Perhaps I can offer a historical explanation of Isospin to help in general understanding. Mesons and Baryons occur in multiplets. Members of the same multiplet have similar masses and differ in charge number by unit steps. Also the interactions of different members of a multiplet do not depend strongly on their charge. For these reasons each member of a given multiplet can be regarded as a different charge state of a single particle which has an extra degree of freedom in an internal space -- isospin space. The number of possible orientations of a particle in isospin space is 2I + 1. Thus the isospin quntum number of a particle may be determined simply by finding out how in how many charge states it can exist.--Vectorboson (talk) 20:30, 1 May 2008 (UTC)[reply]

Also, on the issue of rules for a baryon to exist. The first rule is that it will exist unless there is a reason it cannot. In the case of a baryon containing the top quark, calculations have been done to estimate the time it takes for a baryon to form and the result is that it takes longer for a baryon to form than it takes for the top quark to decay (about 10 to -24 seconds). --Vectorboson (talk) 20:30, 1 May 2008 (UTC)[reply]

Old rules vs. new rules

[copied from Vectorboson's talk page]

With my old rules, I could make every baryons out there with no extra baryons. The rules were quarks of the same flavor must have their isospin aligned, and quarks of different flavor can, but need not, have their isospin aligned. See Talk:List of baryons#List Progress Overview for the list of particles and their corresponding isospin values it gave me.

Now if I go with the PDG rules; that I and Iz are additive numbers and that I = 1⁄2 for u and d quarks and that Iz = 1⁄2 for u and −1⁄2 for d, then I can't account for nucleons (can't get isospin 1⁄2 with three u or d quarks, and Lambda's (can't get isospin 0 with a u and d quark).

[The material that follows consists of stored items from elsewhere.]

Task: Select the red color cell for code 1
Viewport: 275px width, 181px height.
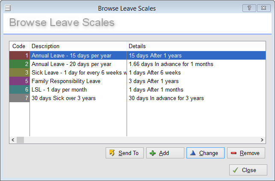Action: click(x=19, y=55)
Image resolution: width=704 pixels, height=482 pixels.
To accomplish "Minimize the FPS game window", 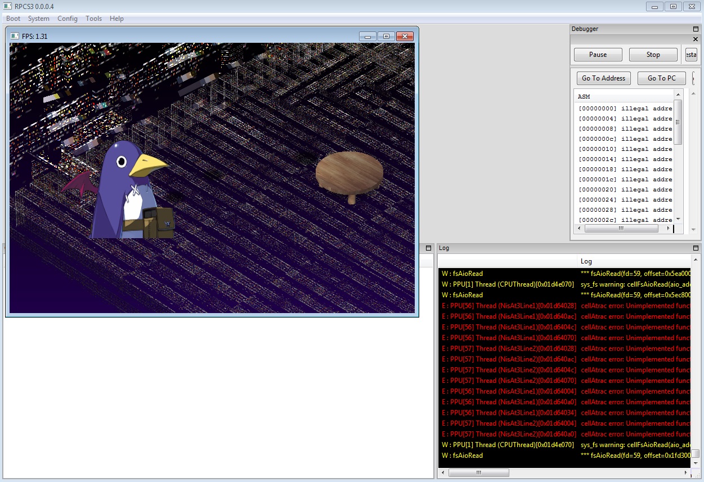I will [x=367, y=37].
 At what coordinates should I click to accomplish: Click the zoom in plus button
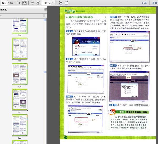coord(38,3)
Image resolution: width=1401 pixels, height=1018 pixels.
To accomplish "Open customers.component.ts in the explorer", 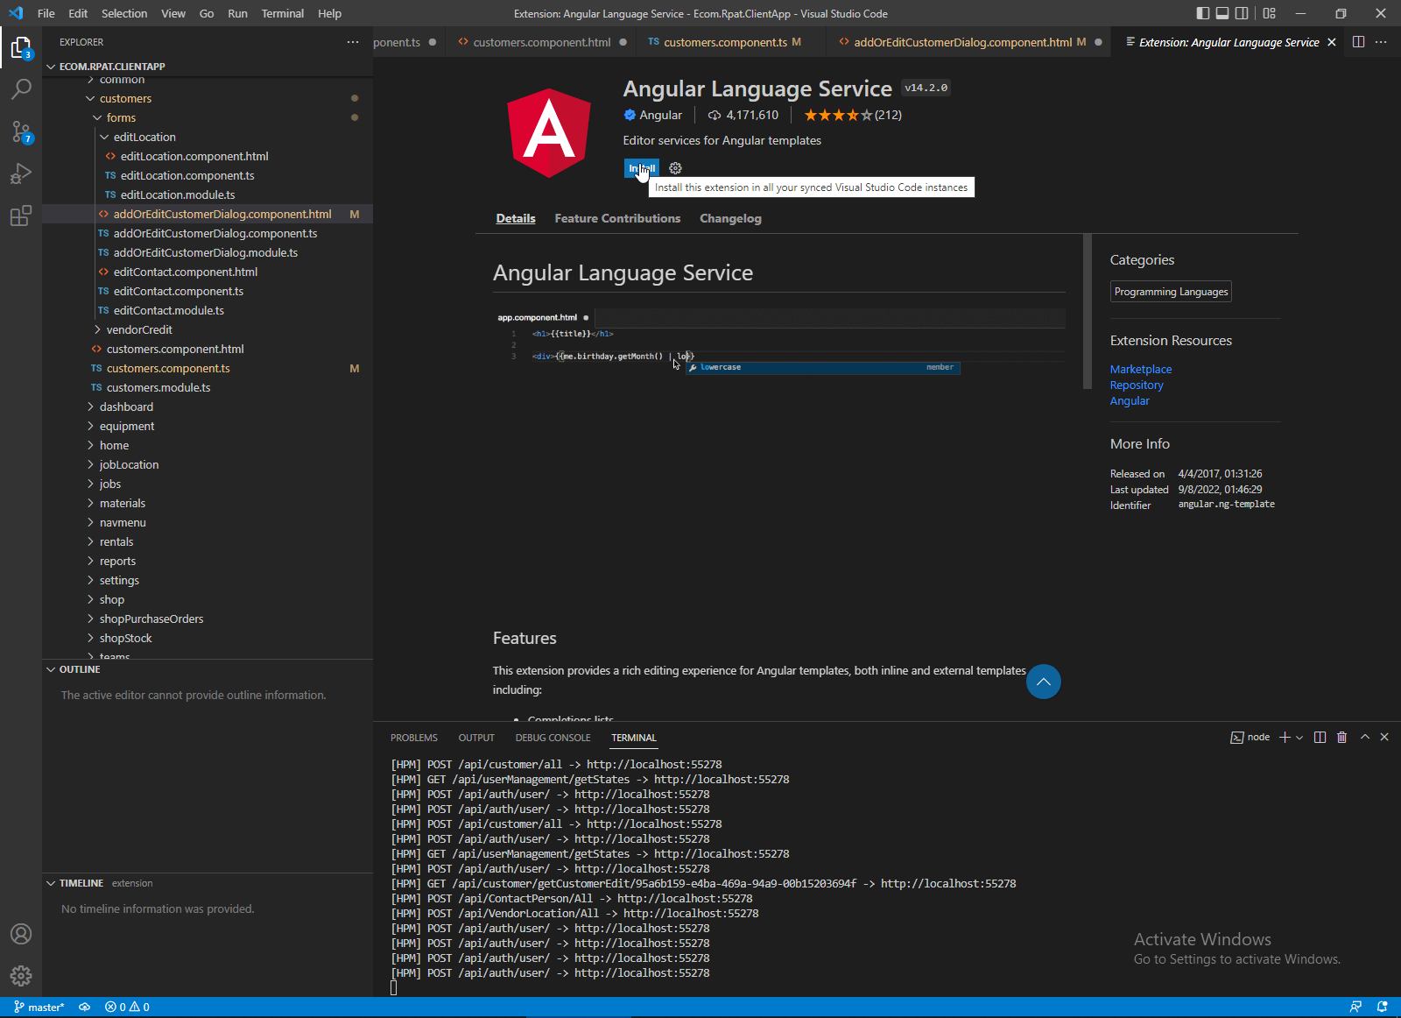I will [x=168, y=369].
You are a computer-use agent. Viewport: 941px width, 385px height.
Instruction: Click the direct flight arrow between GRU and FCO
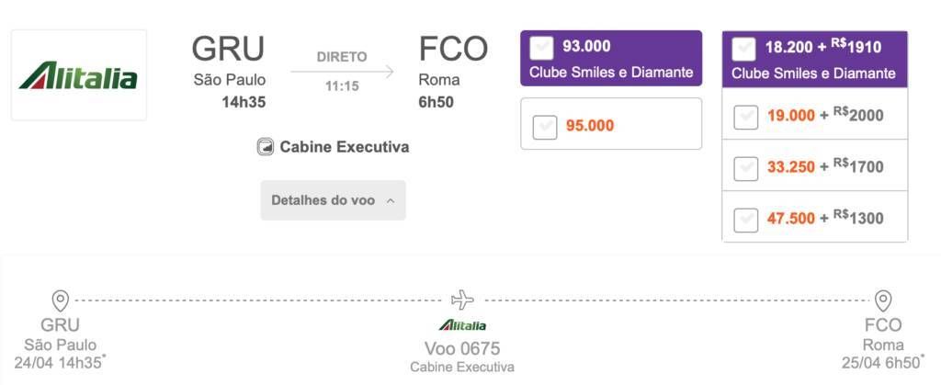tap(342, 72)
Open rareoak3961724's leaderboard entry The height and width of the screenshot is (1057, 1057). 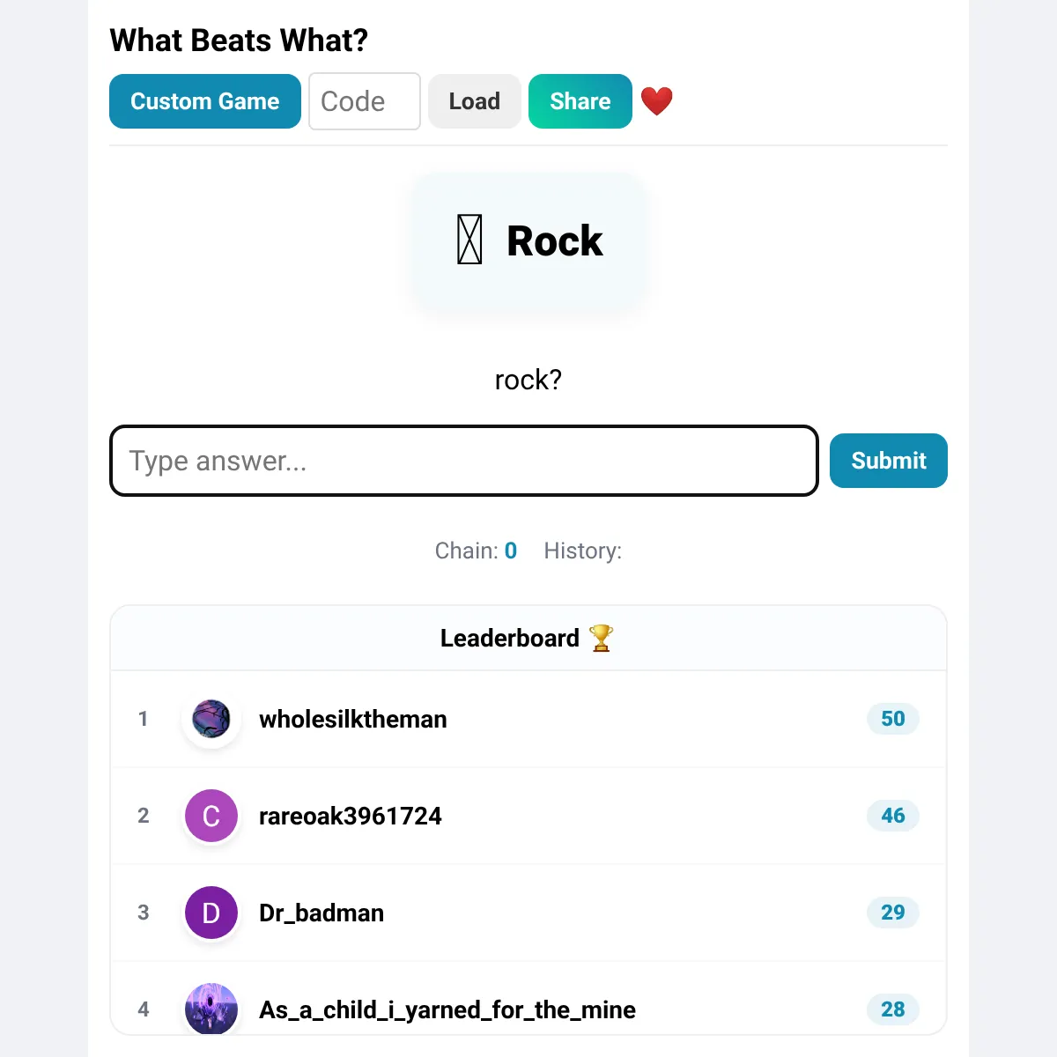(350, 816)
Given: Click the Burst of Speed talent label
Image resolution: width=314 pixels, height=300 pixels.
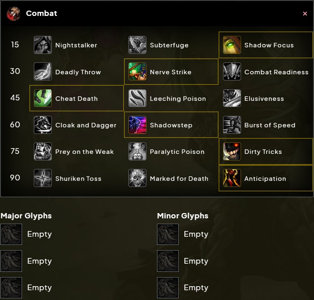Looking at the screenshot, I should (x=270, y=125).
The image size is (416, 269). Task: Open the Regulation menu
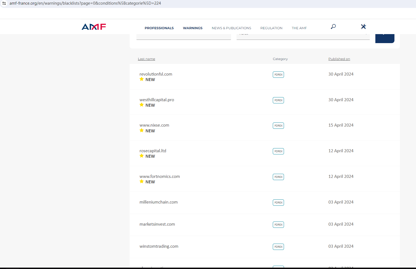(x=271, y=28)
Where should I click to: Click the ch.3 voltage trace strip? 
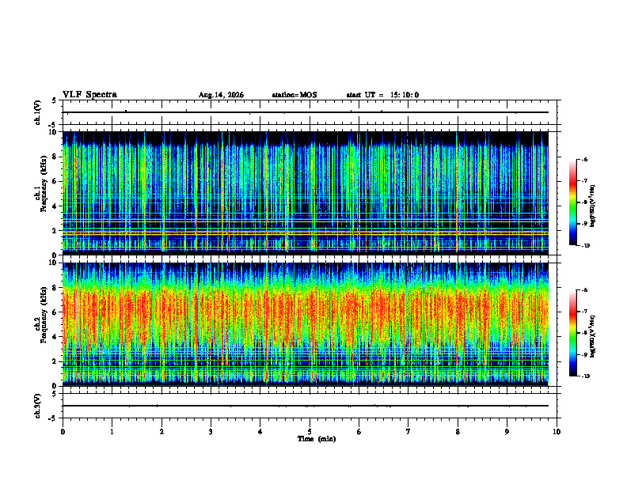[310, 406]
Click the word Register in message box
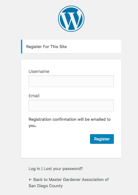138x195 pixels. [x=34, y=47]
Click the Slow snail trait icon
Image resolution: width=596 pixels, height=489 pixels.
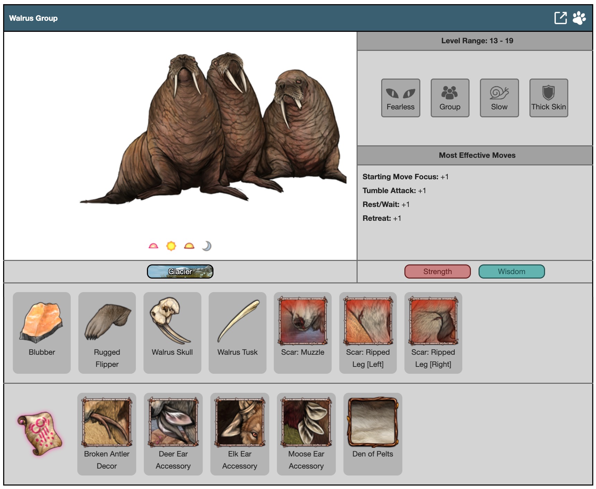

So what am I missing? [[::User:Headbomb|Headbomb]] ([[::User talk:Headbomb|talk]] · [[::Special:Contributions/Headbomb|contribs]]) 00:20, 4 May 2008 (UTC)

First, I-spin is NOT additive, Iz IS additive-- so forget about I-spin for a minute and concentrate on Iz. When constructing composite particles, Iz is the additive quantum number. A proton has two up quarks and one down quark -- the Iz values add to 1/2. The neutron has two down quarks and one up quark-- the Iz values add to -1/2. I-spin doesn't have a direction in real space, so I-spin CANNOT "align" as can spin.
Lambda's have one up and one down quark (total Iz = 0) plus another quark with Iz = 0 -- total lambda Iz then = 0.
Did that help?--Vectorboson (talk) 01:01, 4 May 2008 (UTC)[reply]

I'm fine with Iz, it's the isospin itself I have a problem with (BTW PDG lists the Isospin as an additive number, table 14.1 PDG quark model, if that's a mistake we'll need a reference for the article).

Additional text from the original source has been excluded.